The Ultimate Start-up Guide

The Ultimate Start-up Guide, Marketing Lessons, War Stories, And Hard-won Advice from Leading Venture Capitalists ad Angel Investors, by Tom Hogan an Carol Broadbent, Career Press 2017

The authors' credentials are impressive, which makes it easier to use this start-up guide - Hogan with more than twenty-five years marketing experience, including roles as VP of marketing at Oracle, Borland, Lucent, and VitalSigns Software.  Broadbent served as VP of marketing at BayNetworks, Sr. VP at Aspect Communications, and Director of Marketing at Sun, plus two Kleiner Perkins-funded startups.  Expect that this start-up guide, therefore, is presented with a bias toward early stage marketing strategies and execution recommendations. 

Ninety percent of start-ups fold within their first two years.  To illustrate pitfalls and wrong turns along the way, the authors offer war stories, as well as a lengthy case study following one start-up, Sumo Logic, from its beginnings through idea development, funding, building an organization, early sales, and ultimate emergence as a technical pioneer and market leader in analytics and Big Data. Each chapter concludes with a mini-case study on how Sumo navigated that particular stage.  

Readers will be intrigued by how the start-up moved forward with IT and Big Data all the while growing it's customer base and financial strength.  The authors suggest a "left-right-left" approach to marketing that alternates between left-brain analytic activities and right-brain ceative activities.   "You need to employ both halves of your marketing brain" they say.  "Start with the analytics (left-brain), then use this data to guide your creative thinking (right brain) for strategy.  Then use your left-brain tools to track the efficiency of that strategy."  

The Ultimate Start-up Guide is filled with famous quotes and thought provoking statements that encourage smart start-ups, such as "At Oracle, we were building dinosaur software and releasing it every three years, then having to maintain it across a variety of platforms.  It was bad business and it was exhausting.  "  Benoit Dageville, co-founder and CTO Thierry Cruanes, founder, architect, Marcin Zukowski, so-founder Snowflake Computing.  How sad and shocking to hear this about Oracle. 

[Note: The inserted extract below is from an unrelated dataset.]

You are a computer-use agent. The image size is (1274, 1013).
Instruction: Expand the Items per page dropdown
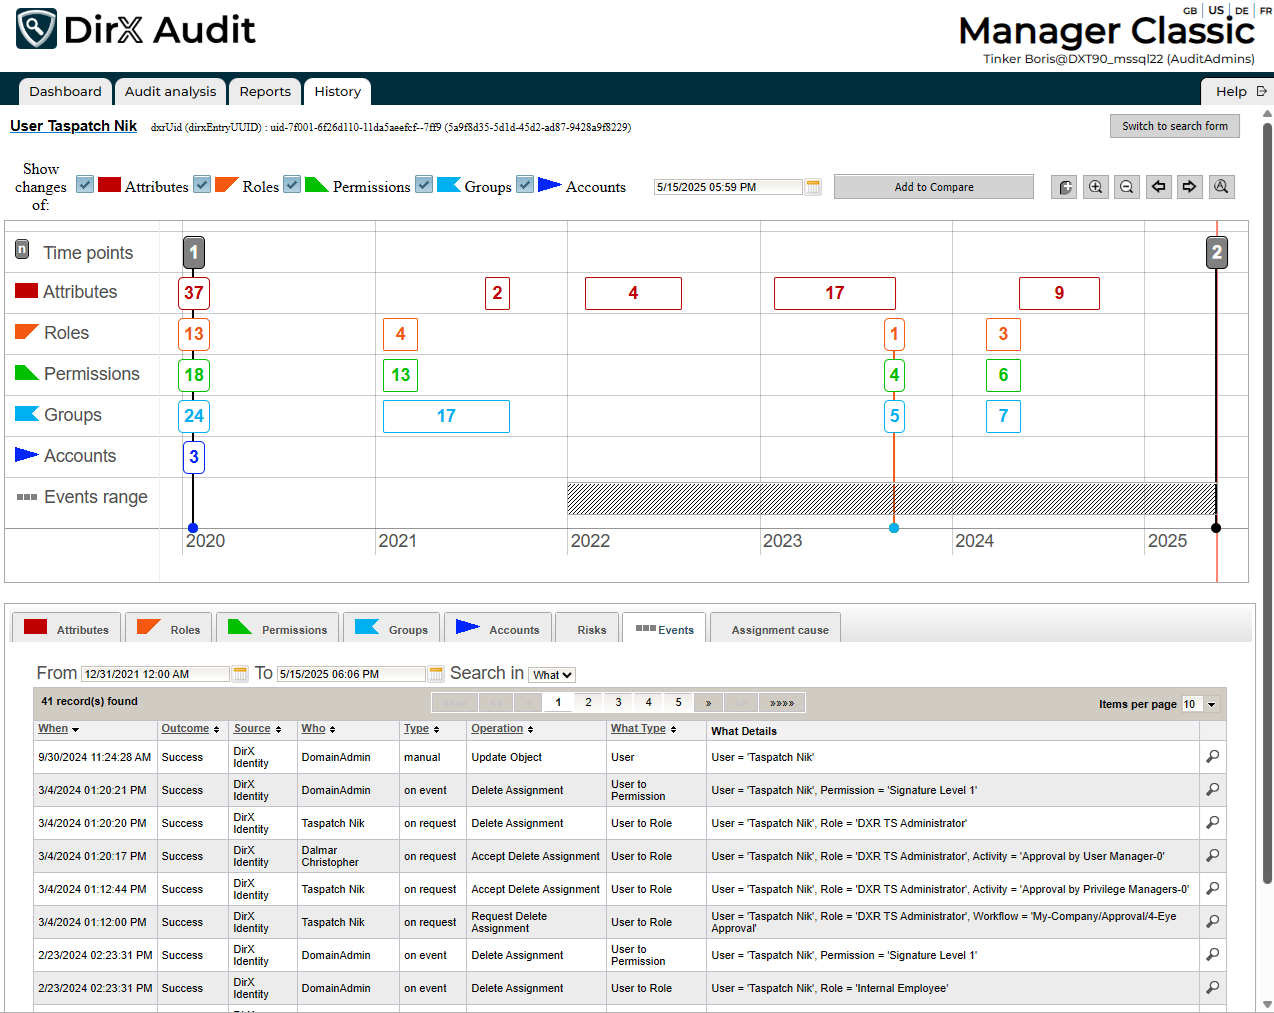(x=1211, y=704)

Here's another:  "In checking out new hires, I can't stess enough how important back-channeling is.  Look at LinkedIn and find the mutual connections.  Check out their character, ethic, and leadership capabilities.  Remember:  most founders aren't leaders yet.  They've built products but they haven't necessarily led a team before." Fran Hauser, angel investor.

Unfortunately, the index is less useful than it should have been.  Readers with not much time will not find it easy to locate specific pages dealing with Big Data, for instance, because it is not included in the Index.